(Word and element location records)
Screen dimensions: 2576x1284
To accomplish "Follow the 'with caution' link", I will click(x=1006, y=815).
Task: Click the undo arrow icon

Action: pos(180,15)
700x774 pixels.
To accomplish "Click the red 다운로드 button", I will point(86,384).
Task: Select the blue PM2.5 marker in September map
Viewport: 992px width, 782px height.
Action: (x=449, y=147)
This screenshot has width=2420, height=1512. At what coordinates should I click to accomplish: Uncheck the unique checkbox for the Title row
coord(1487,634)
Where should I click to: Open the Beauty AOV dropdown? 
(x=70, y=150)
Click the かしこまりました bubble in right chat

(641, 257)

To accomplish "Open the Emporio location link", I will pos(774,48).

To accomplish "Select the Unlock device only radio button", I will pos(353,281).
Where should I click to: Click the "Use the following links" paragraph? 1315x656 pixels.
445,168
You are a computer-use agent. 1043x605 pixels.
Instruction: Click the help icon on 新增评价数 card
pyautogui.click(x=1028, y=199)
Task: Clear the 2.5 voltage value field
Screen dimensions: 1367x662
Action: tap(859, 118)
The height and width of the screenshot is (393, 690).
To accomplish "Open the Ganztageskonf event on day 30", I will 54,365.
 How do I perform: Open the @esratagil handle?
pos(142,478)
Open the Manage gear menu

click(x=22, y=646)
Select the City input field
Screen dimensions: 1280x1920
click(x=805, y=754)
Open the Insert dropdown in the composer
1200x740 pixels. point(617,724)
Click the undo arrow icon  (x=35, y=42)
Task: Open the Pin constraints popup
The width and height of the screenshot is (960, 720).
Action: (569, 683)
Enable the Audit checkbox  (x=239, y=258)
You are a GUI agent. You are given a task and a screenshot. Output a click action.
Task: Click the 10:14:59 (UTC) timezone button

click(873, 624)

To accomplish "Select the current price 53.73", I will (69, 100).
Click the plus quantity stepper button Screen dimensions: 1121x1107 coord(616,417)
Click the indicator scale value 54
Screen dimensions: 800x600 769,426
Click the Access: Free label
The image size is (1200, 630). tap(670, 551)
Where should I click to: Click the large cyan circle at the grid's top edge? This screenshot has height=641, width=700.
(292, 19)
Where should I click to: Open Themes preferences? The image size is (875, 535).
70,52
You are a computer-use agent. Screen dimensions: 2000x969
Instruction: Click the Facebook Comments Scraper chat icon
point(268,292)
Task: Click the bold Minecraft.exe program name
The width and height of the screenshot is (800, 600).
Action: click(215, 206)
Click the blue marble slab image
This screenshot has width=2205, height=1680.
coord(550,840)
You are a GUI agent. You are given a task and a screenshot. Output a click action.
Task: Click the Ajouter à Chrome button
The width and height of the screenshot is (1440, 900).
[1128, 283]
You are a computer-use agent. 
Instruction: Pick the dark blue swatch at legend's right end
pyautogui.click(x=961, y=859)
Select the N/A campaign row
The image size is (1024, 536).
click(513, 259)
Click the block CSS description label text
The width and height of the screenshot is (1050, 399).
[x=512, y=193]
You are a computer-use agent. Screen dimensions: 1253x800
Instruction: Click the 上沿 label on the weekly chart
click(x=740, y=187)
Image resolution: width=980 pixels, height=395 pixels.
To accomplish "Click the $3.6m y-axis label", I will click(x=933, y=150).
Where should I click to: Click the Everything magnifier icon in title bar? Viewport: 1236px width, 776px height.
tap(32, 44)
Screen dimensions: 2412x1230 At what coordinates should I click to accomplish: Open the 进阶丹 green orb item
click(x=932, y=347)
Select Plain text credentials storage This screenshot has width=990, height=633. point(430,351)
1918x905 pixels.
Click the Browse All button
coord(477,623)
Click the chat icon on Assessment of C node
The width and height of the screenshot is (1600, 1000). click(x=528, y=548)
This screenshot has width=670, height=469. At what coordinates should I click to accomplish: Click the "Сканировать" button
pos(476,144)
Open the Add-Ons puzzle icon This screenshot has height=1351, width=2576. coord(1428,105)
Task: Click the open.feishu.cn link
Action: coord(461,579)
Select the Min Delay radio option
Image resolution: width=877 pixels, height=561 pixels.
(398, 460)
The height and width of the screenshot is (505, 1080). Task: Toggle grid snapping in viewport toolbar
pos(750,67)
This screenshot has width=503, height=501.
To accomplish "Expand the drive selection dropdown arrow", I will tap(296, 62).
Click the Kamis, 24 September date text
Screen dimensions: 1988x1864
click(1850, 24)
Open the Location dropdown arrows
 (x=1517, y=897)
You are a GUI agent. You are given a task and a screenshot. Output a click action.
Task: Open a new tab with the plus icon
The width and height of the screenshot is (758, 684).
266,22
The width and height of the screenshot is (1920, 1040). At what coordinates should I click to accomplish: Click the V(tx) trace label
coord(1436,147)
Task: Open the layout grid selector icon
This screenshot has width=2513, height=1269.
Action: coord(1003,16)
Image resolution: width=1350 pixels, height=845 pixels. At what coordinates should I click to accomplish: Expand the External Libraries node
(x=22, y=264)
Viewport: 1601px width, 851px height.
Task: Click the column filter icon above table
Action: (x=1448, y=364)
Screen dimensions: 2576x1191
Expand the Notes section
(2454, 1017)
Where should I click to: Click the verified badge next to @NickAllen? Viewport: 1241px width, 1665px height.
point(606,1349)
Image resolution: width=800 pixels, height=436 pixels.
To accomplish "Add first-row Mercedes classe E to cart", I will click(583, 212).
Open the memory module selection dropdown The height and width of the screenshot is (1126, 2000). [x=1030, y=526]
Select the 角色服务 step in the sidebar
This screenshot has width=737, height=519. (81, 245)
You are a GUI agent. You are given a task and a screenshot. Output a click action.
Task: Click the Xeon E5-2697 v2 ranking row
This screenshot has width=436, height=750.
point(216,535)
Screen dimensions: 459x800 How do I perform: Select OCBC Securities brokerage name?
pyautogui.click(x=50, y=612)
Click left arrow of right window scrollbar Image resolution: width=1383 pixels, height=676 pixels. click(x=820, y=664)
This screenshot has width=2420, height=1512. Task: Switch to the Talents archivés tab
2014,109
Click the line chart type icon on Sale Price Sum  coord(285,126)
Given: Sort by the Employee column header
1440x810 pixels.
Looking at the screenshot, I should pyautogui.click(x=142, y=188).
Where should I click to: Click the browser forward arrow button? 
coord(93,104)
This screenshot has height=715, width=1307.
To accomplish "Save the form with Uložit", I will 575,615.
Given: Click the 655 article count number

Exercise instructions
Present all of the records above as a numbered list, leaving out the blank lines.

Exercise response
1. Screen dimensions: 2576x1284
2. To accomplish "Follow the 'with caution' link", I will click(x=1006, y=815).
3. Task: Click the undo arrow icon
4. Action: pos(180,15)
5. 700x774 pixels.
6. To accomplish "Click the red 다운로드 button", I will point(86,384).
7. Task: Select the blue PM2.5 marker in September map
8. Viewport: 992px width, 782px height.
9. Action: (x=449, y=147)
10. This screenshot has width=2420, height=1512. At what coordinates should I click to accomplish: Uncheck the unique checkbox for the Title row
11. coord(1487,634)
12. Where should I click to: Open the Beauty AOV dropdown? 
13. (x=70, y=150)
14. Click the かしこまりました bubble in right chat
15. (641, 257)
16. To accomplish "Open the Emporio location link", I will pos(774,48).
17. To accomplish "Select the Unlock device only radio button", I will pos(353,281).
18. Where should I click to: Click the "Use the following links" paragraph? 1315x656 pixels.
19. 445,168
20. You are a computer-use agent. 1043x605 pixels.
21. Instruction: Click the help icon on 新增评价数 card
22. pyautogui.click(x=1028, y=199)
23. Task: Clear the 2.5 voltage value field
24. Screen dimensions: 1367x662
25. Action: tap(859, 118)
26. The height and width of the screenshot is (393, 690).
27. To accomplish "Open the Ganztageskonf event on day 30", I will 54,365.
28.  How do I perform: Open the @esratagil handle?
29. pos(142,478)
30. Open the Manage gear menu
31. click(x=22, y=646)
32. Select the City input field
33. Screen dimensions: 1280x1920
34. click(x=805, y=754)
35. Open the Insert dropdown in the composer
36. 1200x740 pixels. point(617,724)
37. Click the undo arrow icon  (x=35, y=42)
38. Task: Open the Pin constraints popup
39. The width and height of the screenshot is (960, 720).
40. Action: (569, 683)
41. Enable the Audit checkbox  (x=239, y=258)
42. You are a GUI agent. You are given a task and a screenshot. Output a click action.
43. Task: Click the 10:14:59 (UTC) timezone button
44. click(873, 624)
45. To accomplish "Select the current price 53.73", I will (69, 100).
46. Click the plus quantity stepper button Screen dimensions: 1121x1107 coord(616,417)
47. Click the indicator scale value 54
48. Screen dimensions: 800x600 769,426
49. Click the Access: Free label
50. The image size is (1200, 630). tap(670, 551)
51. Where should I click to: Click the large cyan circle at the grid's top edge? This screenshot has height=641, width=700.
52. (292, 19)
53. Where should I click to: Open Themes preferences? The image size is (875, 535).
54. 70,52
55. You are a computer-use agent. Screen dimensions: 2000x969
56. Instruction: Click the Facebook Comments Scraper chat icon
57. point(268,292)
58. Task: Click the bold Minecraft.exe program name
59. The width and height of the screenshot is (800, 600).
60. Action: click(215, 206)
61. Click the blue marble slab image
62. This screenshot has width=2205, height=1680.
63. coord(550,840)
64. You are a GUI agent. You are given a task and a screenshot. Output a click action.
65. Task: Click the Ajouter à Chrome button
66. The width and height of the screenshot is (1440, 900).
67. [1128, 283]
68. You are a computer-use agent. 
69. Instruction: Pick the dark blue swatch at legend's right end
70. pyautogui.click(x=961, y=859)
71. Select the N/A campaign row
72. The image size is (1024, 536).
73. click(513, 259)
74. Click the block CSS description label text
75. The width and height of the screenshot is (1050, 399).
76. [x=512, y=193]
77. You are a computer-use agent. Screen dimensions: 1253x800
78. Instruction: Click the 上沿 label on the weekly chart
79. click(x=740, y=187)
80. Image resolution: width=980 pixels, height=395 pixels.
81. To accomplish "Click the $3.6m y-axis label", I will click(x=933, y=150).
82. Where should I click to: Click the Everything magnifier icon in title bar? Viewport: 1236px width, 776px height.
83. tap(32, 44)
84. Screen dimensions: 2412x1230 At what coordinates should I click to accomplish: Open the 进阶丹 green orb item
85. click(x=932, y=347)
86. Select Plain text credentials storage This screenshot has width=990, height=633. point(430,351)
87. 1918x905 pixels.
88. Click the Browse All button
89. coord(477,623)
90. Click the chat icon on Assessment of C node
91. The width and height of the screenshot is (1600, 1000). click(x=528, y=548)
92. This screenshot has width=670, height=469. At what coordinates should I click to accomplish: Click the "Сканировать" button
93. pos(476,144)
94. Open the Add-Ons puzzle icon This screenshot has height=1351, width=2576. coord(1428,105)
95. Task: Click the open.feishu.cn link
96. Action: coord(461,579)
97. Select the Min Delay radio option
98. Image resolution: width=877 pixels, height=561 pixels.
99. (398, 460)
100. The height and width of the screenshot is (505, 1080). Task: Toggle grid snapping in viewport toolbar
101. pos(750,67)
102. This screenshot has width=503, height=501.
103. To accomplish "Expand the drive selection dropdown arrow", I will tap(296, 62).
104. Click the Kamis, 24 September date text
105. Screen dimensions: 1988x1864
106. click(1850, 24)
107. Open the Location dropdown arrows
108.  (x=1517, y=897)
109. You are a GUI agent. You are given a task and a screenshot. Output a click action.
110. Task: Open a new tab with the plus icon
111. The width and height of the screenshot is (758, 684).
112. 266,22
113. The width and height of the screenshot is (1920, 1040). At what coordinates should I click to accomplish: Click the V(tx) trace label
114. coord(1436,147)
115. Task: Open the layout grid selector icon
116. This screenshot has width=2513, height=1269.
117. Action: coord(1003,16)
118. Image resolution: width=1350 pixels, height=845 pixels. At what coordinates should I click to accomplish: Expand the External Libraries node
119. (x=22, y=264)
120. Viewport: 1601px width, 851px height.
121. Task: Click the column filter icon above table
122. Action: (x=1448, y=364)
123. Screen dimensions: 2576x1191
124. Expand the Notes section
125. (2454, 1017)
126. Where should I click to: Click the verified badge next to @NickAllen? Viewport: 1241px width, 1665px height.
127. point(606,1349)
128. Image resolution: width=800 pixels, height=436 pixels.
129. To accomplish "Add first-row Mercedes classe E to cart", I will click(583, 212).
130. Open the memory module selection dropdown The height and width of the screenshot is (1126, 2000). [x=1030, y=526]
131. Select the 角色服务 step in the sidebar
132. This screenshot has width=737, height=519. (81, 245)
133. You are a GUI agent. You are given a task and a screenshot. Output a click action.
134. Task: Click the Xeon E5-2697 v2 ranking row
135. This screenshot has width=436, height=750.
136. point(216,535)
137. Screen dimensions: 459x800 How do I perform: Select OCBC Securities brokerage name?
138. pyautogui.click(x=50, y=612)
139. Click left arrow of right window scrollbar Image resolution: width=1383 pixels, height=676 pixels. click(x=820, y=664)
140. This screenshot has width=2420, height=1512. Task: Switch to the Talents archivés tab
141. 2014,109
142. Click the line chart type icon on Sale Price Sum  coord(285,126)
143. Given: Sort by the Employee column header
144. 1440x810 pixels.
145. Looking at the screenshot, I should pyautogui.click(x=142, y=188).
146. Where should I click to: Click the browser forward arrow button? 
147. coord(93,104)
148. This screenshot has height=715, width=1307.
149. To accomplish "Save the form with Uložit", I will 575,615.
150. Given: Click the 655 article count number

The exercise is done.